╭──

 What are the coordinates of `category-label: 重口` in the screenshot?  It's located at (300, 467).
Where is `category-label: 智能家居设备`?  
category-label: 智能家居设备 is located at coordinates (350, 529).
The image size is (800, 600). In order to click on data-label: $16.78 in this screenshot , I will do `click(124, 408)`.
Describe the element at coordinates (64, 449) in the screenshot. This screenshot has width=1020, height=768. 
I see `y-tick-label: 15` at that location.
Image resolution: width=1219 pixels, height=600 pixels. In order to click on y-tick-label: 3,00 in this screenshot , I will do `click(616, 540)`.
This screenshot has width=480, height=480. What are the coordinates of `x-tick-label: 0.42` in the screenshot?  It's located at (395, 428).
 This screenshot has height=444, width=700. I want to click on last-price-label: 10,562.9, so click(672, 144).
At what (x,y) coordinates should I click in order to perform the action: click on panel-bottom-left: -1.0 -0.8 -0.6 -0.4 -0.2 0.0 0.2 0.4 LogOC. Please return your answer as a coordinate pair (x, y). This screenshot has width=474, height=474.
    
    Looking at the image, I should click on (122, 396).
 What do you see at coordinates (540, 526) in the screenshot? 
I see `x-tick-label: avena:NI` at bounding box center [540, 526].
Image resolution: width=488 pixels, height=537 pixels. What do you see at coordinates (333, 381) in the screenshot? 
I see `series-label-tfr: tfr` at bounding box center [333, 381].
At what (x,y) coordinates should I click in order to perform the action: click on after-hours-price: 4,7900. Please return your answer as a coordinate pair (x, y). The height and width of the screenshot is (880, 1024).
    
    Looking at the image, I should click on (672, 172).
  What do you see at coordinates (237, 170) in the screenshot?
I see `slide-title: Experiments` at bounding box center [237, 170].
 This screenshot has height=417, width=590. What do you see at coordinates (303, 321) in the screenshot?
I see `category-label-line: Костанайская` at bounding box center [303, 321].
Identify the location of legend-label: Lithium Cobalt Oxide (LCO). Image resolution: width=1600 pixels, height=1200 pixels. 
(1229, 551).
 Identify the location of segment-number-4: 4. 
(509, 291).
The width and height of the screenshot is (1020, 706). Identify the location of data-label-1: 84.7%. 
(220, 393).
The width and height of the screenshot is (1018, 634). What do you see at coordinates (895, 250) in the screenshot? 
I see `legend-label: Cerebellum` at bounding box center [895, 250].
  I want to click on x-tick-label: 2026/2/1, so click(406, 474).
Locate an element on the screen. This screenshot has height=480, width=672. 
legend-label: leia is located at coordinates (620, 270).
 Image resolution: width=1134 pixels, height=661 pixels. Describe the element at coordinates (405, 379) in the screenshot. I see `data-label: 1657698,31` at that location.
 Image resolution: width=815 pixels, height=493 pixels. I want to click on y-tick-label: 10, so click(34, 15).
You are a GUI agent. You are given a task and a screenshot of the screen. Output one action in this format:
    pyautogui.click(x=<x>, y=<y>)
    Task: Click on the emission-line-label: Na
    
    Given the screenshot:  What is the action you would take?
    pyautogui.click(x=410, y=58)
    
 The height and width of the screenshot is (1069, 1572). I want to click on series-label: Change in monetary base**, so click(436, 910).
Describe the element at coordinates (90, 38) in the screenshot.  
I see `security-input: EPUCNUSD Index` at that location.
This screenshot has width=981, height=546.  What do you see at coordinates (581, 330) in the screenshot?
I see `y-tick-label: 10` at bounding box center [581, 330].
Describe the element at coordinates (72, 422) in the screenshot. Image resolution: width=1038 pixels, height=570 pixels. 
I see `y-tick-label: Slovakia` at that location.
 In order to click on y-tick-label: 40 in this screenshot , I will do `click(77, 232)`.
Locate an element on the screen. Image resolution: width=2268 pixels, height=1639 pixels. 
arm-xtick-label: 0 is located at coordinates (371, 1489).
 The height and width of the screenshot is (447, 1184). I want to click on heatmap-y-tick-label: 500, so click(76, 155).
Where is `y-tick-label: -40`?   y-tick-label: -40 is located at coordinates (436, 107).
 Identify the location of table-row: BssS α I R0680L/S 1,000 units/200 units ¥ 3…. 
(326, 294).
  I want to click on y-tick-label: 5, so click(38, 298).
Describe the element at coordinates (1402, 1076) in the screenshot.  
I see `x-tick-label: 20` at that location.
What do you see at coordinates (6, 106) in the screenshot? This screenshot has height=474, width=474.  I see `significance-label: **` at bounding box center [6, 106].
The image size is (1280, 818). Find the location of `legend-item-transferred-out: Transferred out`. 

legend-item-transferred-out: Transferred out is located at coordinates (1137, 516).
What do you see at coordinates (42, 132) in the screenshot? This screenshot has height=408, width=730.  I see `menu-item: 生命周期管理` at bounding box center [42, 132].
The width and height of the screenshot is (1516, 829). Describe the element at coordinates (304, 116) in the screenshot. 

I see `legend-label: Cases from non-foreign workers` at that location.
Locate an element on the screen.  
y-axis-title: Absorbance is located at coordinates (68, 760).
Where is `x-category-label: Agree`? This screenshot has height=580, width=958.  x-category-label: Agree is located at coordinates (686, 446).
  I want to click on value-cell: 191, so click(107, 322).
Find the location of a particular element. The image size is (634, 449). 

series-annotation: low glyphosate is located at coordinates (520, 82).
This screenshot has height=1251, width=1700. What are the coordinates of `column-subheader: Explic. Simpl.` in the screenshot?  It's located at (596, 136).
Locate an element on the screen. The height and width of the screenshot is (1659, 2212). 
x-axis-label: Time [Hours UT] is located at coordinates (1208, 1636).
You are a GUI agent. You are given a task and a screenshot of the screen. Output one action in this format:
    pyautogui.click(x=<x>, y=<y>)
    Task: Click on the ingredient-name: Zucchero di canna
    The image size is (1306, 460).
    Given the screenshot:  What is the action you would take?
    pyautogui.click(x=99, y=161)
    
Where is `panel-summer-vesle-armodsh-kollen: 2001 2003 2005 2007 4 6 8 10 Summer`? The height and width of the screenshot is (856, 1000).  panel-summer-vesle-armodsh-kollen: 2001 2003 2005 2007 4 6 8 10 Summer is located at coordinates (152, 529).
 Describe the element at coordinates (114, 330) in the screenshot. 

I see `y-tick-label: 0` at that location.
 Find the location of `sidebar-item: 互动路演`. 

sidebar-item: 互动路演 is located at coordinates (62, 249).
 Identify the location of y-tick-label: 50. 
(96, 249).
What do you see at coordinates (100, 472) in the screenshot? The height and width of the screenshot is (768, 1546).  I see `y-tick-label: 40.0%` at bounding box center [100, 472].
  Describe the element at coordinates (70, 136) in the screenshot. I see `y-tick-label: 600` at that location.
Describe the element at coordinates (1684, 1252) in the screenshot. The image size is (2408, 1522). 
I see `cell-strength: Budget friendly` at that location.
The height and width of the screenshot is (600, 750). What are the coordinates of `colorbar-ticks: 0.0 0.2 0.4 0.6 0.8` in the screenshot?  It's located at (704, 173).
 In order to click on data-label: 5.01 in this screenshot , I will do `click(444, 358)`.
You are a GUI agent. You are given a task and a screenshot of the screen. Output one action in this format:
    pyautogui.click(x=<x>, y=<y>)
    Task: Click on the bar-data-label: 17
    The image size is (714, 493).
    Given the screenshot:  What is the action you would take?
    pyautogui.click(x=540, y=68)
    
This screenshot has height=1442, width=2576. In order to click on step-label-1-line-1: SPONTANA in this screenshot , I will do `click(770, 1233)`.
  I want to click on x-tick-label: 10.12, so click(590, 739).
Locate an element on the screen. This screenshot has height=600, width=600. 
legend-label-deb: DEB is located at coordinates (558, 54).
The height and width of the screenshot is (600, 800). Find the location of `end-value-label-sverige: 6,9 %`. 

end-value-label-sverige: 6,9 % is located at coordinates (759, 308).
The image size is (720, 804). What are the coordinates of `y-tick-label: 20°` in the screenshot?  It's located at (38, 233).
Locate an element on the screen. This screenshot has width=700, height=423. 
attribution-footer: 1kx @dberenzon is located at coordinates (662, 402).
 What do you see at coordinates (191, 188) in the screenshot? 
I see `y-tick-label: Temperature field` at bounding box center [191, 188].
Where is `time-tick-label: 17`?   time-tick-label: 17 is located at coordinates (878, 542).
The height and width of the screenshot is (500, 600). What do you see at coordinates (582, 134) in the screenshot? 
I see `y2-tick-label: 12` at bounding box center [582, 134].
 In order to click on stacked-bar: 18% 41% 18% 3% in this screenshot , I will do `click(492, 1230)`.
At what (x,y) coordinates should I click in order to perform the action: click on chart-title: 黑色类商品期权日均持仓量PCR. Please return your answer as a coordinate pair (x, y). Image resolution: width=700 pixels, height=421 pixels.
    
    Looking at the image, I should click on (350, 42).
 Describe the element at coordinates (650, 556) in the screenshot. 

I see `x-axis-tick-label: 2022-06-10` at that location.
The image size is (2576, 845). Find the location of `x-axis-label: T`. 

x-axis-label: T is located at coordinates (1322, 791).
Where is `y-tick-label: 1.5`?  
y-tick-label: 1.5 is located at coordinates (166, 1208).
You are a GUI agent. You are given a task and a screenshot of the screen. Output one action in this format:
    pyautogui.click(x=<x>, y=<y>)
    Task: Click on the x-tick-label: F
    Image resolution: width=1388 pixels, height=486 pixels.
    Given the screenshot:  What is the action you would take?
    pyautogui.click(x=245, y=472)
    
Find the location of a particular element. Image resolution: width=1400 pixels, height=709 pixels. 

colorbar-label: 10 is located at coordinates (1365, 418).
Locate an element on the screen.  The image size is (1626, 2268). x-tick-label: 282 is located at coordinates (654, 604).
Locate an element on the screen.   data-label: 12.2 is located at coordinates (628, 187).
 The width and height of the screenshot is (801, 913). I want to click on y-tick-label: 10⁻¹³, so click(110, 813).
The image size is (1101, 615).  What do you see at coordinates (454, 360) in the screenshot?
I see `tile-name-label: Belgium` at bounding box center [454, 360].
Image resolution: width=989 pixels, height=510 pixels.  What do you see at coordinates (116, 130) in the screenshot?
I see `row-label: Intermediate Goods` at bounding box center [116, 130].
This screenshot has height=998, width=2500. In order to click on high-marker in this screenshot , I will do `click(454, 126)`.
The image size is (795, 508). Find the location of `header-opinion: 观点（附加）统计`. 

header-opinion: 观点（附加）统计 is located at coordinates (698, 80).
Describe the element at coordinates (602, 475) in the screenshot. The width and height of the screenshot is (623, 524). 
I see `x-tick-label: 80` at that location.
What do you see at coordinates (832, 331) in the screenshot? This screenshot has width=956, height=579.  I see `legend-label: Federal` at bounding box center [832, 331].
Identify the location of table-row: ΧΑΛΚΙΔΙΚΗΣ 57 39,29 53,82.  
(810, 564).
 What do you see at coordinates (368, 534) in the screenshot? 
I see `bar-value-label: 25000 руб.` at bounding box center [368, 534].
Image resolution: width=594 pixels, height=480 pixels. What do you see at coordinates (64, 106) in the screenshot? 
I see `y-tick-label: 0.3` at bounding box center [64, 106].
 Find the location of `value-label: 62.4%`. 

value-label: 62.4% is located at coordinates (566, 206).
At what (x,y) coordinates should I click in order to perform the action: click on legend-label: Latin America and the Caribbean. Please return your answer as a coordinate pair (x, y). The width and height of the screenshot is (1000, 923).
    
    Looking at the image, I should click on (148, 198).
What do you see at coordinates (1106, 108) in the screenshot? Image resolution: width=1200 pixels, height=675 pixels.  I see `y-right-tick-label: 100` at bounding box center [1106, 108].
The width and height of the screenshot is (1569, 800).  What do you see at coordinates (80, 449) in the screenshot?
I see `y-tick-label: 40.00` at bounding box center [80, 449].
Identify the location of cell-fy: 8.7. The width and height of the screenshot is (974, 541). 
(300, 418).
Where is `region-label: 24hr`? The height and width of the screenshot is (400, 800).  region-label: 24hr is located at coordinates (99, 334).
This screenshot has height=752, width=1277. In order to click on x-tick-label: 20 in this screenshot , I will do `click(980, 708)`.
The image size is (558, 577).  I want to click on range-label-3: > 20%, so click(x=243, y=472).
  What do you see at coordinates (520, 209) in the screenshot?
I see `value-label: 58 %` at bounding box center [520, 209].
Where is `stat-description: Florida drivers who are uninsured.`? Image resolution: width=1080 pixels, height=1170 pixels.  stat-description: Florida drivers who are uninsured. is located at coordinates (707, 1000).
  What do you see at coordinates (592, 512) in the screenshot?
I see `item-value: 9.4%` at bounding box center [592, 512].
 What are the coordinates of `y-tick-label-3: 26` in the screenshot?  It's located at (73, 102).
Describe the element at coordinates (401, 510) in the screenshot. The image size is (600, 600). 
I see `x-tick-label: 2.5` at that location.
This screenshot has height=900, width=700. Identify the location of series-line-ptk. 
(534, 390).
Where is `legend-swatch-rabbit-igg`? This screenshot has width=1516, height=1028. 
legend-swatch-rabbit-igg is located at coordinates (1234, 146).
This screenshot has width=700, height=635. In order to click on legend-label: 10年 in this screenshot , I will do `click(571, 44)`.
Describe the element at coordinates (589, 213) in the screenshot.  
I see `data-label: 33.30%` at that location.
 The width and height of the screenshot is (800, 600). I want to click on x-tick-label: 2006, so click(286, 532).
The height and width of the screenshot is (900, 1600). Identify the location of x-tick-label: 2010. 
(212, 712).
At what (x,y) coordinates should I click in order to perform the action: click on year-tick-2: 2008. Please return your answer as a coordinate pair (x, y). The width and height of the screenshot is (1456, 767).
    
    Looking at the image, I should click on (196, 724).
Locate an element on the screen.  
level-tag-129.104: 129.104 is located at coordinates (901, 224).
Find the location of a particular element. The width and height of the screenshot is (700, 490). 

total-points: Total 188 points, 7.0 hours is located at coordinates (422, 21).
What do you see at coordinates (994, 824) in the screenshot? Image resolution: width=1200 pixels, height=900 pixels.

╰──

## WHAT THE TASK REQUIRES:
Rewrite the lines from the line with "is (1456, 767)." up to and including the line with "Looking at the image, I should click on (196, 724)." as a numbered list, leaving out any blank lines.

## EXERCISE ANSWER:
1. At what (x,y) coordinates should I click in order to perform the action: click on year-tick-2: 2008. Please return your answer as a coordinate pair (x, y). The width and height of the screenshot is (1456, 767).
2.     Looking at the image, I should click on (196, 724).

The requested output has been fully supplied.